* Source document *

When Costly Punishment Becomes Evolutionarily Beneficial

TL;DR

This paper investigates how costly punishment influences the evolution of cooperation in regular and non-regular networks, revealing that it enhances payoffs but does not evolve as a sole strategy, especially in diverse networks.

Contribution

It compares the effects of costly punishment on cooperation in regular versus non-regular networks, providing new insights into network interactions and evolutionary strategies.

Findings

Costly punishment increases average payoffs in various networks.

It never evolves as a sole strategy in the models.

Diversity in neighbors amplifies payoff benefits in heterogeneous networks.

* Task requirements *
Copy out the summary on costly punishment and cooperation in full, word for word. The entries that come next are separate material, independent of the summary on costly punishment.

* Entries shown *
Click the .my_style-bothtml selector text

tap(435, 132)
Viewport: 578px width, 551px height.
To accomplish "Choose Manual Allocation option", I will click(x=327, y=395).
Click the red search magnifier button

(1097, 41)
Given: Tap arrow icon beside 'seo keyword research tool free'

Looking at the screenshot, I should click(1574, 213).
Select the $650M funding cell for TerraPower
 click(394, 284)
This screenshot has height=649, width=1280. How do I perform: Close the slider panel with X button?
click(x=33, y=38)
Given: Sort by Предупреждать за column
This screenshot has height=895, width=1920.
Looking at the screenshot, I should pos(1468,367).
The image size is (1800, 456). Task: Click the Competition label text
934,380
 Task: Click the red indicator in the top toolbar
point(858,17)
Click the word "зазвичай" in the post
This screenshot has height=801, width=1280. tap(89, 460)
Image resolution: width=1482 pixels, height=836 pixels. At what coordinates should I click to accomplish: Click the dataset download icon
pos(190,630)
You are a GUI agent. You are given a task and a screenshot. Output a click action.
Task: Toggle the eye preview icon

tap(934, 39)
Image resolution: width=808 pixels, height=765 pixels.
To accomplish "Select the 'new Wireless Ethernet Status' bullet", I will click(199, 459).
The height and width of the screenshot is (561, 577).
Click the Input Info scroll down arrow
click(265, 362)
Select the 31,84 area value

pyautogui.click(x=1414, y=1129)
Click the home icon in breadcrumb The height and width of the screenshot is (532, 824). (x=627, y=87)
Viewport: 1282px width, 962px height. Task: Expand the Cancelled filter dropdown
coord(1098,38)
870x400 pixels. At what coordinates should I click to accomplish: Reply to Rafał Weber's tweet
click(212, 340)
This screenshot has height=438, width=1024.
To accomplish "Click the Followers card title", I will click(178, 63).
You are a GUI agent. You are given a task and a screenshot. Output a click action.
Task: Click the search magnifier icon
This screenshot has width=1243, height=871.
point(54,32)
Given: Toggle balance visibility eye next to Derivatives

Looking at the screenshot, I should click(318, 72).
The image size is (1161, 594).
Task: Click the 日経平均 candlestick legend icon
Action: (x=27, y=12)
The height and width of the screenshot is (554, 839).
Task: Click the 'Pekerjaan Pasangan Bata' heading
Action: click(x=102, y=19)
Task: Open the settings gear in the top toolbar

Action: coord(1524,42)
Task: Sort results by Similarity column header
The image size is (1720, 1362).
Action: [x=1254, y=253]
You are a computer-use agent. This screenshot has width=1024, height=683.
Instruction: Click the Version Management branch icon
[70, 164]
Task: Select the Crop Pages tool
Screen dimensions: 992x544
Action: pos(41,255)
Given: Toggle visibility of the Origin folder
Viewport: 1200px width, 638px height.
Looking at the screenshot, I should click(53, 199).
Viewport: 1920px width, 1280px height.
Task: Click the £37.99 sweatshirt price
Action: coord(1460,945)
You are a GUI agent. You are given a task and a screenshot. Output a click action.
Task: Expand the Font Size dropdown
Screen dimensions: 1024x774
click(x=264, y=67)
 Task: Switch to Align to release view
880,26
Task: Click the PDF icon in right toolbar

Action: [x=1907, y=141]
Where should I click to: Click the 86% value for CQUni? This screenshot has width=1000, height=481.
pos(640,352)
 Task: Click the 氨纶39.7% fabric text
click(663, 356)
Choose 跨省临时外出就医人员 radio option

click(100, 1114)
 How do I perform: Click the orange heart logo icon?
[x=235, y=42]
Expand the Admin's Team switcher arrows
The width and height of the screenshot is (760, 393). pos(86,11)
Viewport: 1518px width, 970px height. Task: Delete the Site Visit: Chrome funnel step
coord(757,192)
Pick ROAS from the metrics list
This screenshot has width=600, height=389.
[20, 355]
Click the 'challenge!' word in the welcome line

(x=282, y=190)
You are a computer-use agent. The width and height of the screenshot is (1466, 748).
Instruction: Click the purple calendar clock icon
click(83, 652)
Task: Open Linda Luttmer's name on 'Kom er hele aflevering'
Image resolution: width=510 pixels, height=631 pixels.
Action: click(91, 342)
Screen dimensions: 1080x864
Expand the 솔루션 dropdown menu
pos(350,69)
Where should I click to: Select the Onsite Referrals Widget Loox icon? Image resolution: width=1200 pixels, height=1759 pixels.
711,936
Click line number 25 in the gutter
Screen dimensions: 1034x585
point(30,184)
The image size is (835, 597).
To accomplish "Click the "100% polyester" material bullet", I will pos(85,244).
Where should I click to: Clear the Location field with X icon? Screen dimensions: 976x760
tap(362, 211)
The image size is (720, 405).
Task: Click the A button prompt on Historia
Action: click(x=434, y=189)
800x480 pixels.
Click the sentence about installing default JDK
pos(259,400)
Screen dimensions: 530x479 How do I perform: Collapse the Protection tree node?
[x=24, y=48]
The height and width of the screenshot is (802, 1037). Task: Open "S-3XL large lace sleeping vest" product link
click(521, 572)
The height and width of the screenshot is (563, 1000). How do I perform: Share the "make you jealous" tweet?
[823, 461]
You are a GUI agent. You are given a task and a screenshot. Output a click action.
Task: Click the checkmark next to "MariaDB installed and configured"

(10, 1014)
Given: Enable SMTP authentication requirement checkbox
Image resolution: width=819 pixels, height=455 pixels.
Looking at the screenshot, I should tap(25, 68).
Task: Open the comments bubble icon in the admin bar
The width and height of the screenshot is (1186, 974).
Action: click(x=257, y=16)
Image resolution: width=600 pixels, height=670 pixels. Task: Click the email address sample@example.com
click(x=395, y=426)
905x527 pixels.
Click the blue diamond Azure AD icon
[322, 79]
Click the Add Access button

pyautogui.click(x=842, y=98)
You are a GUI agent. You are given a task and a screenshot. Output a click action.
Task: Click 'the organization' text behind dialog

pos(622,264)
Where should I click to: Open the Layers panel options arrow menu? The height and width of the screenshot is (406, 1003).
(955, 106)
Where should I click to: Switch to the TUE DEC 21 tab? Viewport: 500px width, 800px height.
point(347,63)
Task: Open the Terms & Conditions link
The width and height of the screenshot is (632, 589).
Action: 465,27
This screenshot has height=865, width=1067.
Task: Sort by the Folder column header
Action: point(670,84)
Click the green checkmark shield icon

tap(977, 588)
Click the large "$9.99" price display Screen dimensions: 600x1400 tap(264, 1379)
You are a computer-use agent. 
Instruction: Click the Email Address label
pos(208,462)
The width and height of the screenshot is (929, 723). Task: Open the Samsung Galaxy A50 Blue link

* Task answer *
When Costly Punishment Becomes Evolutionarily Beneficial

TL;DR

This paper investigates how costly punishment influences the evolution of cooperation in regular and non-regular networks, revealing that it enhances payoffs but does not evolve as a sole strategy, especially in diverse networks.

Contribution

It compares the effects of costly punishment on cooperation in regular versus non-regular networks, providing new insights into network interactions and evolutionary strategies.

Findings

Costly punishment increases average payoffs in various networks.

It never evolves as a sole strategy in the models.

Diversity in neighbors amplifies payoff benefits in heterogeneous networks.